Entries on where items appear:
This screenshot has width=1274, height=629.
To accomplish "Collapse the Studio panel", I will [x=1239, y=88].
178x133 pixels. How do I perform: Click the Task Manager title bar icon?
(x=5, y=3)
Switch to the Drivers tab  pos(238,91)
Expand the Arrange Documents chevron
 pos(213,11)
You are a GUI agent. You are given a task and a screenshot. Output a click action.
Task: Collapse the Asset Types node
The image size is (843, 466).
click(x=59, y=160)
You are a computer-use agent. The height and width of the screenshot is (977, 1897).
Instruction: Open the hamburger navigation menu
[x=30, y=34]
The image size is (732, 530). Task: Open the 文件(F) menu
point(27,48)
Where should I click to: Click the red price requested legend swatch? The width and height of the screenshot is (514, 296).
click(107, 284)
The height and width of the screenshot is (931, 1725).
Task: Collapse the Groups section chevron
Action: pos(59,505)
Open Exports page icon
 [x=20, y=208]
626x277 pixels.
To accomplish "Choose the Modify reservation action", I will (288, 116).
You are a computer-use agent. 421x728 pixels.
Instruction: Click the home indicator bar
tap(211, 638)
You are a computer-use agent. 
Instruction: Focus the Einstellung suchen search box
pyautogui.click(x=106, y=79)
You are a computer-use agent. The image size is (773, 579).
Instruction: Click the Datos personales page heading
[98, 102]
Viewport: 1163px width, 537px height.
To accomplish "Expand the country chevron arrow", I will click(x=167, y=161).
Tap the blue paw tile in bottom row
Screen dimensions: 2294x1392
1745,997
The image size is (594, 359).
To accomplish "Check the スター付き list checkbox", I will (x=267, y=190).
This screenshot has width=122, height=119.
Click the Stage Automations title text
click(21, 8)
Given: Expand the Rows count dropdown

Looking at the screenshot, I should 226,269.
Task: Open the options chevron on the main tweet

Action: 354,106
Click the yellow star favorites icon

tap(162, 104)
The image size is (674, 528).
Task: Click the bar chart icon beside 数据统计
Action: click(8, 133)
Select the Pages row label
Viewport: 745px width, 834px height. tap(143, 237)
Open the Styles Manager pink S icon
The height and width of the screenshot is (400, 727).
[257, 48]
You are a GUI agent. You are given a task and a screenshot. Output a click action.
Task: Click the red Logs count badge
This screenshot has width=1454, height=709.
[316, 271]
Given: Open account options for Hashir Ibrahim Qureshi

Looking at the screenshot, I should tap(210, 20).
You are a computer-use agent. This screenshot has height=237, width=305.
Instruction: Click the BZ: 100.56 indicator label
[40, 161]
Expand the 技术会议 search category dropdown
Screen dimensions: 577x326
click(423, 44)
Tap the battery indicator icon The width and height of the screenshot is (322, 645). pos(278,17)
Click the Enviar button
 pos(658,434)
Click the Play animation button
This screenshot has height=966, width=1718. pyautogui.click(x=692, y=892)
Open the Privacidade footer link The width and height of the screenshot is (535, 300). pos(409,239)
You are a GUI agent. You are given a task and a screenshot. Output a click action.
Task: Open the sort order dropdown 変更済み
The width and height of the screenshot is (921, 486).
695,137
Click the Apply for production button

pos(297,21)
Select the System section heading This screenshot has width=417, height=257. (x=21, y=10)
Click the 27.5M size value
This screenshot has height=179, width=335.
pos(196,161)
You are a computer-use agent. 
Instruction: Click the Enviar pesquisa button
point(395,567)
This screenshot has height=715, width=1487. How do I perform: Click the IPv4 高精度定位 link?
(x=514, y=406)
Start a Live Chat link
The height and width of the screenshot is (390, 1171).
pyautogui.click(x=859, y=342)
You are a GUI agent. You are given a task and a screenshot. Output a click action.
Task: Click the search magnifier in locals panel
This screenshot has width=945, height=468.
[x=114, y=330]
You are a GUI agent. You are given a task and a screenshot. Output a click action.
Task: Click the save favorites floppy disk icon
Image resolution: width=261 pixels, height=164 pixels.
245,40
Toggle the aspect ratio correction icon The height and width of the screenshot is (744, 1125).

WHAT IS BEING ASKED — Reproduce the material word for word, starting at its first line and ending at the line that contains "click(x=59, y=160)", with both of those lines included.

FINAL RESULT —
This screenshot has width=1274, height=629.
To accomplish "Collapse the Studio panel", I will [x=1239, y=88].
178x133 pixels. How do I perform: Click the Task Manager title bar icon?
(x=5, y=3)
Switch to the Drivers tab  pos(238,91)
Expand the Arrange Documents chevron
 pos(213,11)
You are a GUI agent. You are given a task and a screenshot. Output a click action.
Task: Collapse the Asset Types node
The image size is (843, 466).
click(x=59, y=160)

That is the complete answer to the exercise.